Yes, I know there are some things I am not supposed to do, but I cannot look on when somebody has told you that what you want to do isn’t budgeted for. You can’t see people dying and leave them to die when you have the capacity to help them. For example, we have just one government ambulance in Mityana district but I bought one, my colleague Makumbi from another constituency bought one. So, if you add all the ambulances, it comes to three in a district.

You are among the MPs who have faced problems during consulations on the age limit bill. What triggered the misunderstandings between you and fellow political leaders in Mityana district?

There were two main issues in my home area. It’s true, I had issues with my fellow MPs but not from the constituency because almost 80% of my constituents were telling me not to touch article 102 (b).

So, I had no problem from my constituency because even my junior leaders at the lower council level, were all against touching it.

The challenge was with my colleagues, the MPs, who were all in favour of touching the article yet I was against it.

So, when I listened to the voices of my people, I came out clearly to say, I am against amending article 102B and I will maintain it.

Why did it take you that long to agree with your people?

It’s my model of work. I always take time to decide, but once I decide, I do for all. I have heard a number of people asking me why I took long to decide. But I couldn’t take a decision on something I had just heard. It’s from the wide consultations with my people that I took a bold decision. And by the way, I am being judged harshly by some people that I have taken the opposition to the constituency which wasn’t the case for the last 20 years.

President Museveni

It’s now clear-cut, you are against the bill and that qualifies to be an enemy of President Museveni. Are you ready to face the repercussions come 2021?

I have to tell you this frankly on this. I have seen many people who have been against Museveni in terms  of policies when they love him and these include; Barnabas Tinkasiimire (Buyaga West), Wilfred Niwagaba (Ndorwa West), Theodore Ssekikubo (Lwemiyaga) etc.

I love President Museveni and in fact, those MPs who are supporting this bill, are the ones who don’t love Museveni because they wish bad for him. If I come out and tell you that I have been supporting you, and you have led the country for more than 31-years, it’s your time (to go).

So, I am 100% ready for repercussions. I cannot tell you that I am going to die in politics because it’s a timely issue which I will deal with before going to do other things.

Some people say you are trying to make noise just to catch Museveni’s attention.

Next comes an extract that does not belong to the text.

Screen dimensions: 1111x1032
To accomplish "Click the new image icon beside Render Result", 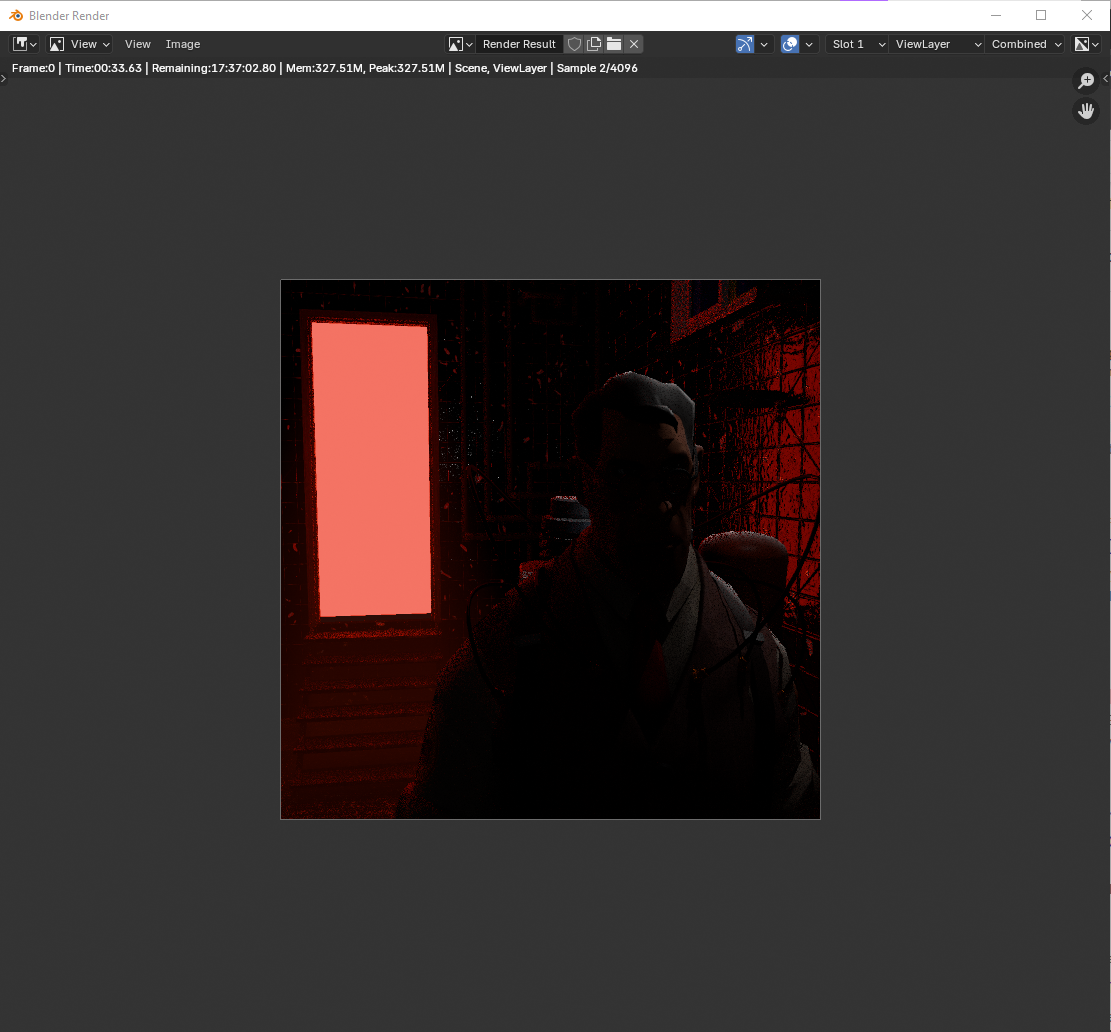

How would you respond to such an assertion?

In politics, you cannot stop anybody from talking about you because we have seen it with other people, and I can give you some examples like Robinah Nabbanja (Kibaale district, NRM), Jalia Bintu (Masindi District, NRM) who has been to Parliament for over 20 years with all qualifications to become a minister, but she has not been appointed.

So, I cannot stop to do my work because somebody will raise petty issues. If the President gives me that mandate, I can work, but let me tell you, if the appointment is based on bribing my minds, I can even drop that ministerial post as long as it’s not in good spirit.

What is your view on the Constitutional Amendment Bill to amend article 26 to allow compulsory acquisition of land by government?

Article 26 is very clear on how government can acquire someone’s land. But because there are crooks in government, they take advantage of the president for their indirect benefit and we know them. Have you ever heard that government wanted to put up a project somewhere and someone refused to give land except if there is an influential speculator within government behind the deal(s)?